Sepasang suami isteri itu saling berbaku hantam kembali. Kali ini malah lebih seru lagi dari pada tadi. Kalau semula perkelahian mereka cuma sesaat-sesaat, yaitu mereka lakukan sambil berlari-lari, sekarang mereka benar-benar saling berhadapan beradu dada. Mereka tidak berlari-lari. Mereka sungguh-sungguh bertempur habis-habisan sekarang!
“Hei! Hei! Berhenti.....!” Tee-tok-ci dan Ceng-ya-kang berteriak berbareng.
Tapi mana mau kedua manusia sinting itu berhenti? Mereka hanya melirik sekejap, lalu melanjutkan pertempuran mereka lagi. Biarpun mereka tahu bahwa yang datang adalah kedua orang suhengnya sendiri, tapi kedua orang itu tetap tidak ambil pusing!
Tentu saja Tee-tok ci dan Ceng-ya-kang menjadi marah dan merasa diremehkan sekali. Maka tanpa berpikir panjang lagi keduanya langsung terjun ke arena dan ikut bertempur diantara mereka. Tee-tok-ci menghadapi Hoan Mo-li, sedangkan Ceng-ya-kang menahan Bouw Mo-ko!
“Kurang ajar! Toa-suheng, menyingkirlah….! Jangan kau halang-halangi aku! Akan kubunuh suamiku itu!”
“Huh! Bunuh saja perempuan jelek itu, Toa suheng! Jangan sungkan-sungkan lagi! Aku sudah bosan mendengar ocehannya.....” Bouw Mo-ko tak mau kalah suara.
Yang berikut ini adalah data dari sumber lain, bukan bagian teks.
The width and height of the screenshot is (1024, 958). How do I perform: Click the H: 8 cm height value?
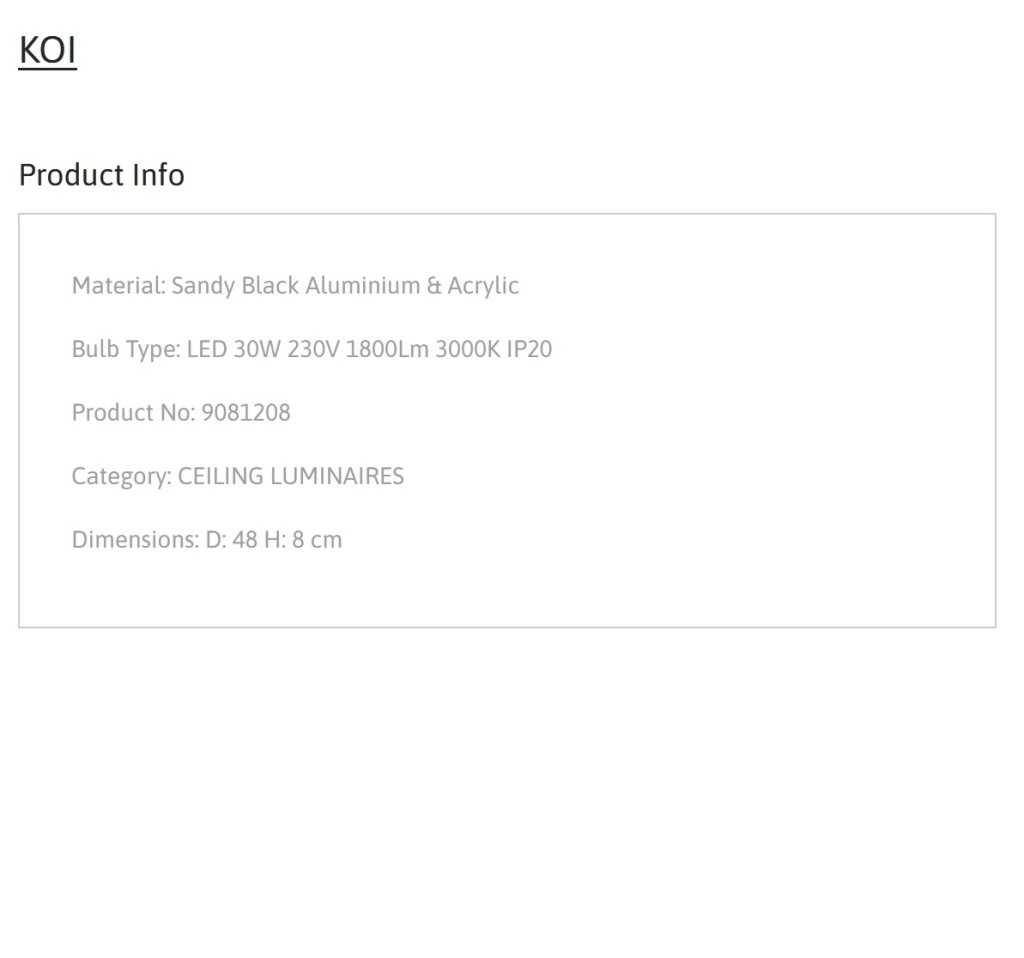(x=303, y=539)
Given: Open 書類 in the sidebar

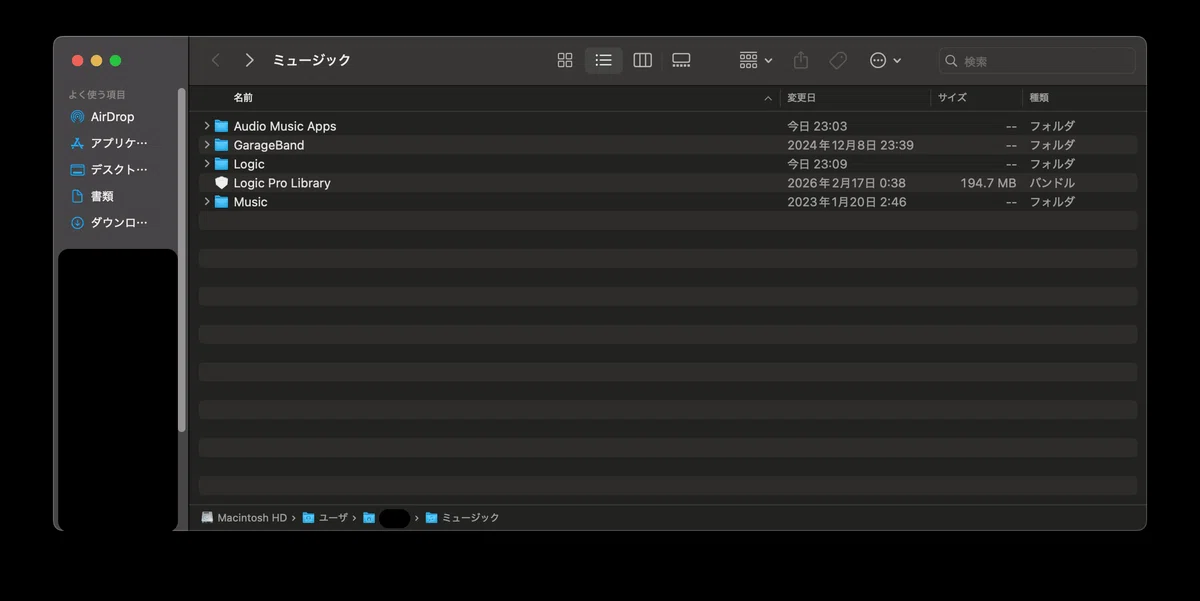Looking at the screenshot, I should click(111, 196).
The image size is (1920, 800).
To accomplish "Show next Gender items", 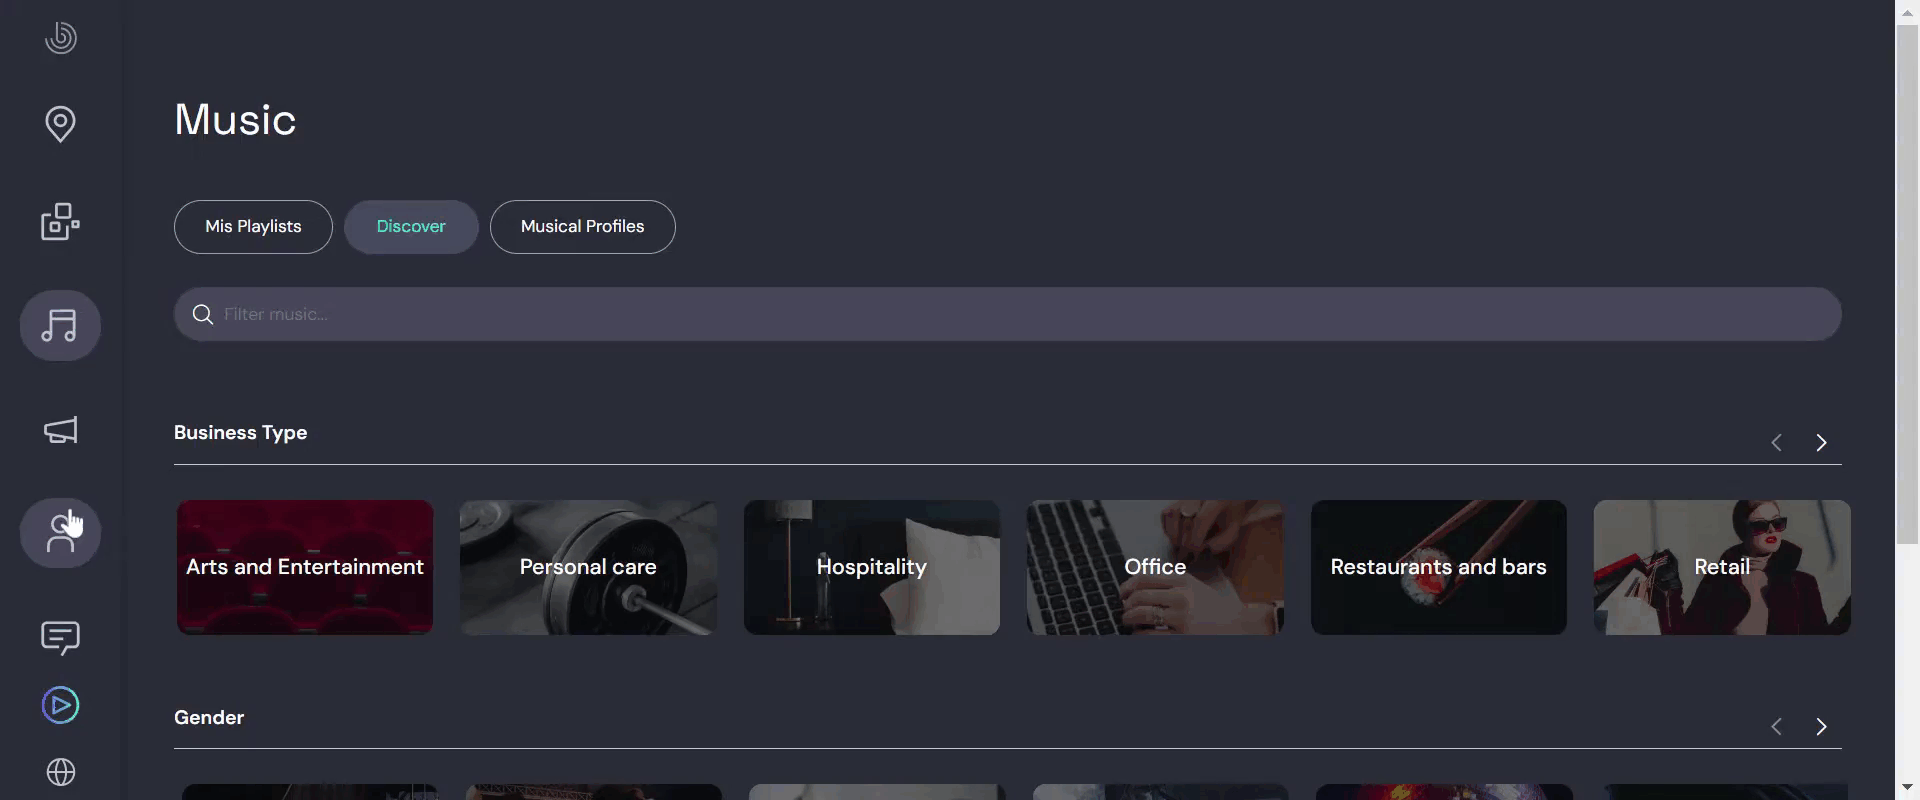I will [x=1821, y=727].
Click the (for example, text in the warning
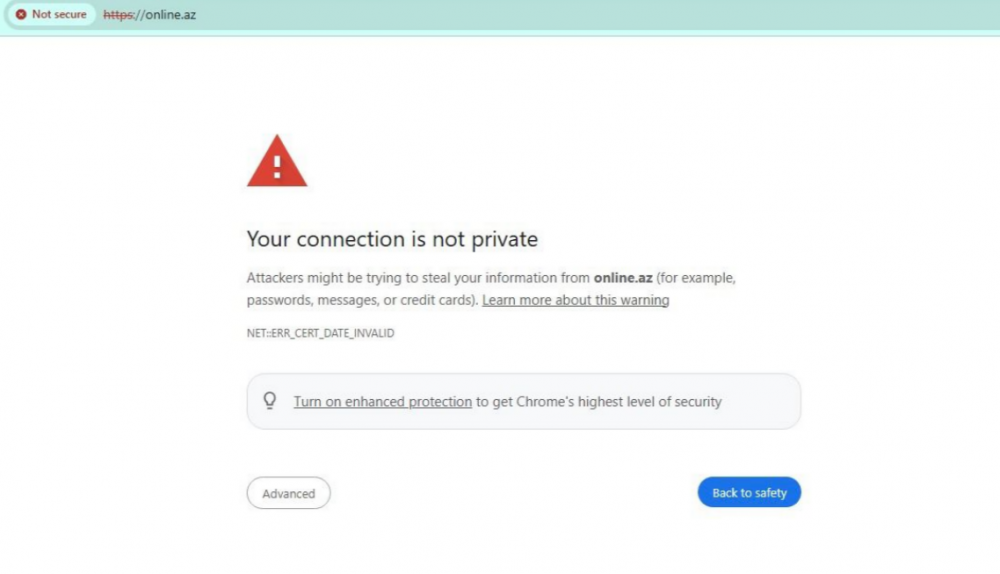Image resolution: width=1000 pixels, height=574 pixels. [x=696, y=278]
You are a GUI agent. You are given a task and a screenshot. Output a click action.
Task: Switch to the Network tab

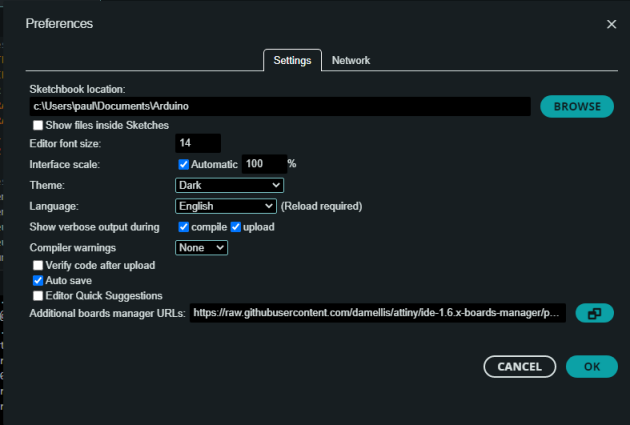click(x=350, y=60)
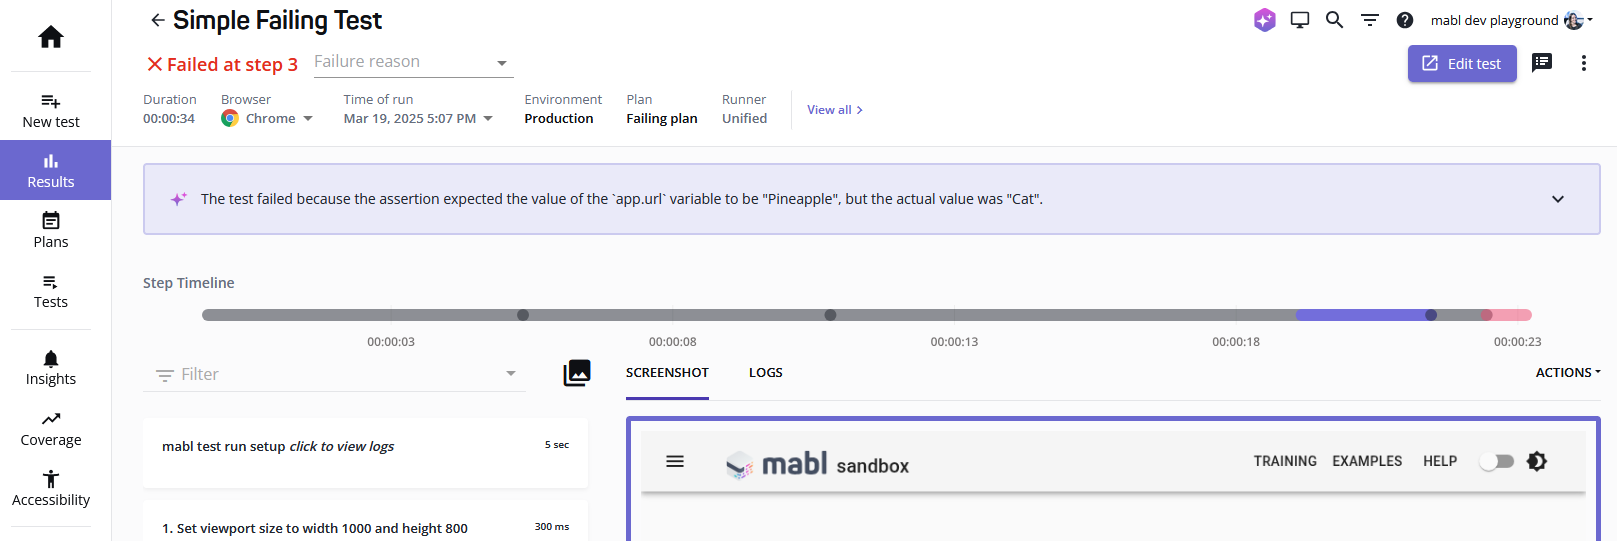Expand the AI failure summary chevron
Viewport: 1617px width, 541px height.
1558,199
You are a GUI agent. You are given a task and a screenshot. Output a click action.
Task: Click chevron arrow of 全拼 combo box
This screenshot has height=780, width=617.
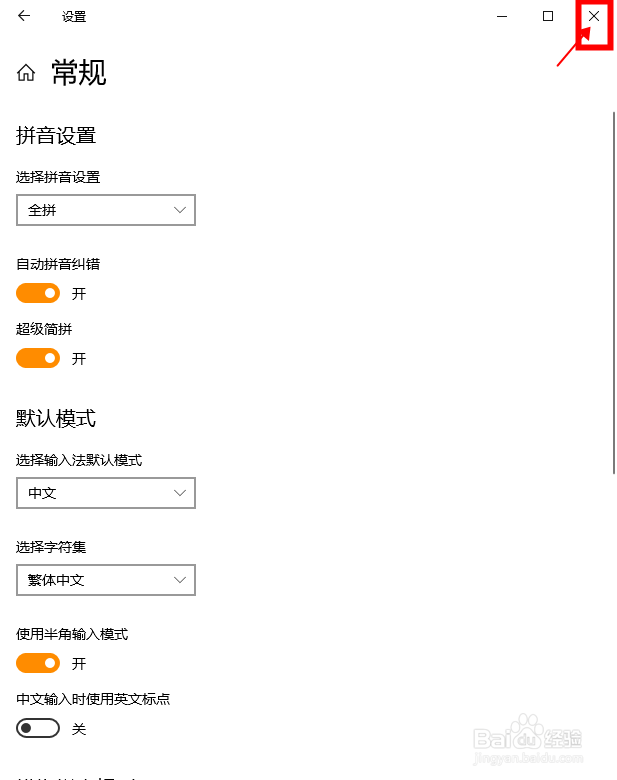(180, 210)
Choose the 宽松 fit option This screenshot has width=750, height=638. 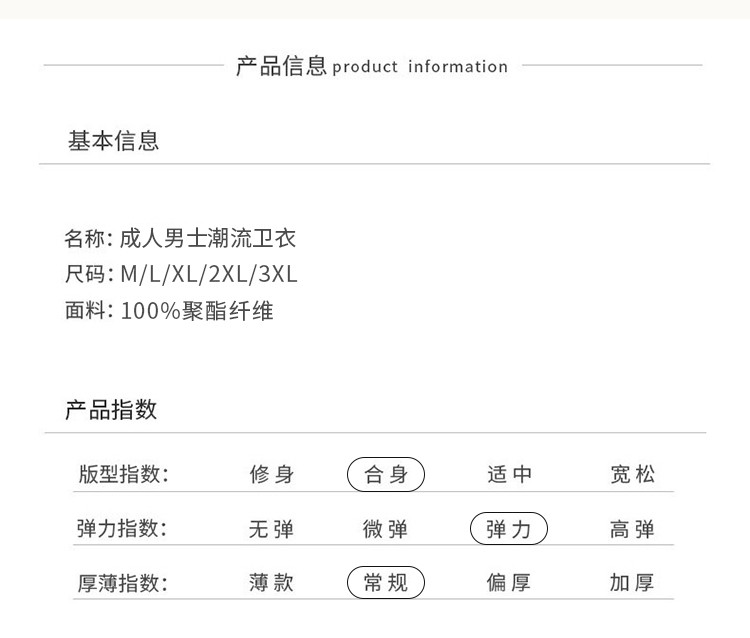[632, 475]
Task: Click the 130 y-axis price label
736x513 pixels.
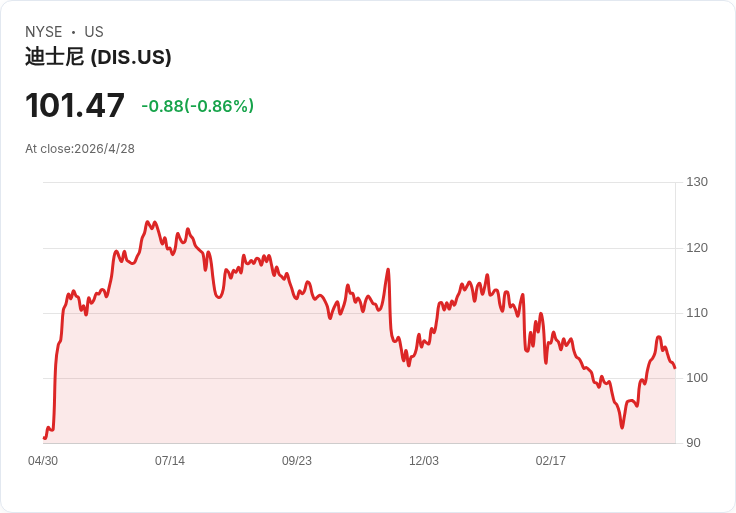Action: tap(697, 182)
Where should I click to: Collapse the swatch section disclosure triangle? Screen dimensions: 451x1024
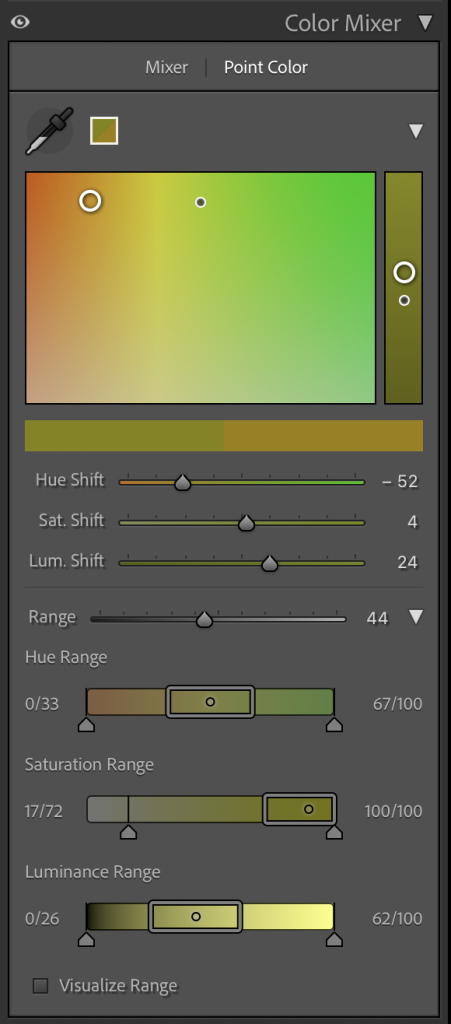click(416, 131)
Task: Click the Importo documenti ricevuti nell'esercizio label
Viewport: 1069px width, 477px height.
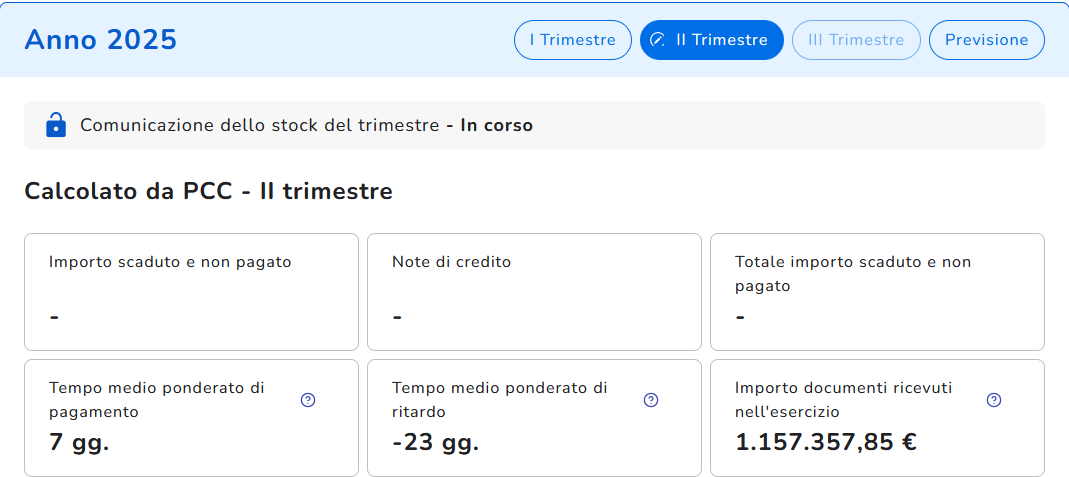Action: tap(843, 399)
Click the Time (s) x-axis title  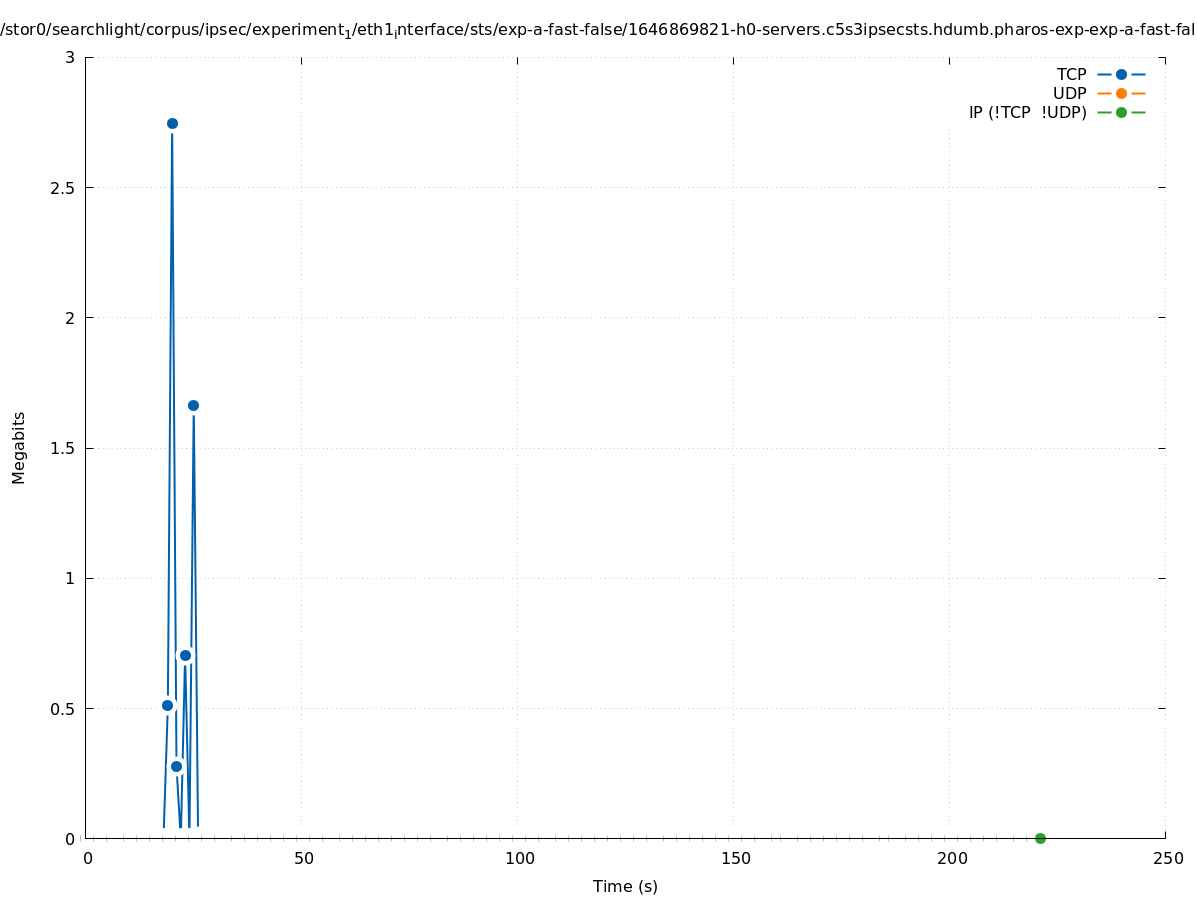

“Diam kau, cacing kurus!” Ceng-ya-kang membentak sambil menangkis serangan Bouw Mo-ko. “Kalau tak mau diam akan kuludahi mukamu yang tak sedap itu!”
“Heh! Kalian berdua ini benar-benar seperti anak kecil yang tak tahu diri saja. Kalau kalian memang tidak cocok dan saling membenci satu sama lain..... huh, mengapa kalian tidak bercerai saja?” Tee-tok-ci ikut pula menghardik.
“Nah… itu dia! Aku setuju!” Bouw Mo-ko berteriak.
“Diammm…..! Kau memang ingin mencoba ludahku, yaa….? Hmm, cuh…. cuh!” Ceng-ya-kang menyemburkan ludah inti racunnya.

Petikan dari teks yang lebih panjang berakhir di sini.